Where the intangible first takes shape, and every bold idea begins its quiet journey toward becoming real.
The first marks on paper are never perfect, and that is precisely their power. In the sketching phase, ideas break free from the mind's constraints and encounter the honest resistance of the medium. Lines waver, proportions shift, and in those beautiful imperfections, the prototype begins to reveal what it truly wants to become.
Every great invention started as a crude drawing on a napkin, a margin doodle, a 3 AM scrawl on whatever surface was nearest. The sketch is not a plan -- it is a conversation between the maker and the material, conducted in graphite and ink.
At this stage, the sketch surrenders its freedom to the demands of physics. Walls must bear loads. Joints must articulate. The beautiful looseness of the drawing phase gives way to the stern precision of structural analysis, where every line must justify its existence and every curve must account for the forces that will act upon it. Structure is where dreams learn to stand on their own.

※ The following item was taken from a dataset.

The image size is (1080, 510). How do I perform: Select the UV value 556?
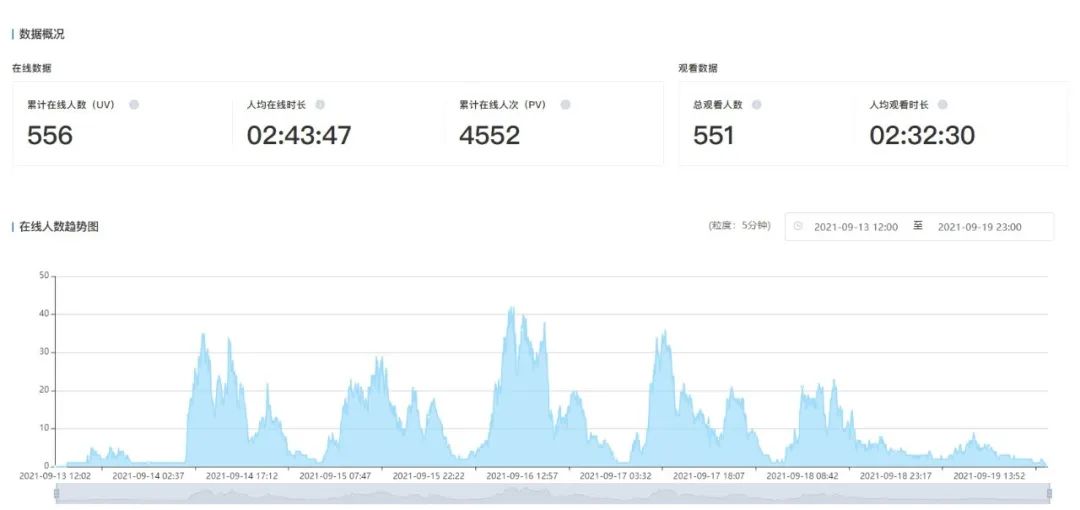[50, 135]
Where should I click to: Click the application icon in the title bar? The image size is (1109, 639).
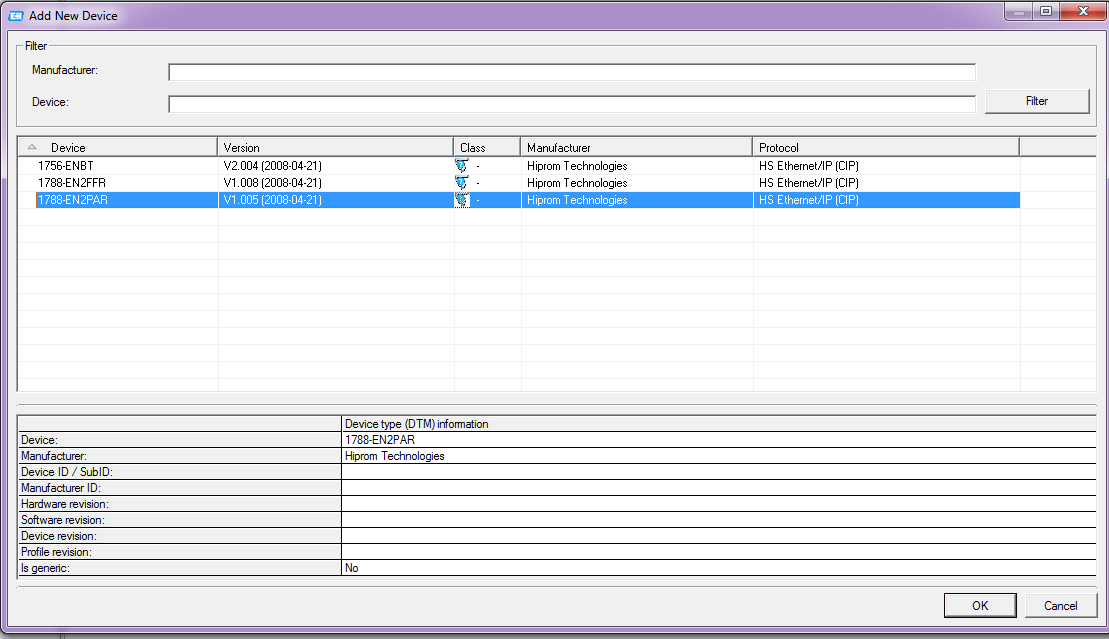click(x=15, y=15)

Tolerances tighten. The gap between intention and execution narrows to fractions of a millimeter, where precision becomes a form of devotion.
Each iteration strips away what is unnecessary, revealing the essential geometry that was hidden within the initial abundance of possibility.
The refined prototype does not simply work -- it works with an elegance that makes the complexity invisible, as all great engineering must.
The idea, at last embodied. Not a finished product, but a living question -- proof that what was imagined can exist, and an invitation to imagine further.